Work task => When you reach the line in the listing below that contains "You are a GUI", begin returning lines exactly as written, and stop after the line that contains "Viewport: 322px width, 268px height.". Return no other lines.

Provided material =>
# # # # # # #
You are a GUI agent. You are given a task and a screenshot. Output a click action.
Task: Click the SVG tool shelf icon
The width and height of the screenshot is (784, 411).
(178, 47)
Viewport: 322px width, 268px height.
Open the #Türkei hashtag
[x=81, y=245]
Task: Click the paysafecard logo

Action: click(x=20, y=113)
# # # # # # #
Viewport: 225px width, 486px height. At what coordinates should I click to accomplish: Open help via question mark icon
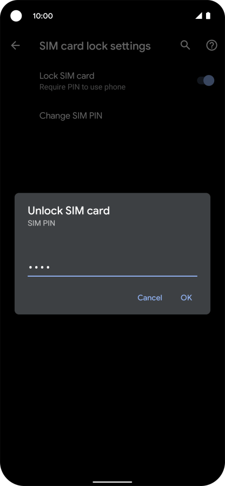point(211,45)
# # # # # # #
Answer area =>
You are a GUI agent. You are given a task and a screenshot. Output a click action.
Task: Click the SVG tool shelf icon
The width and height of the screenshot is (784, 411).
(178, 47)
Viewport: 322px width, 268px height.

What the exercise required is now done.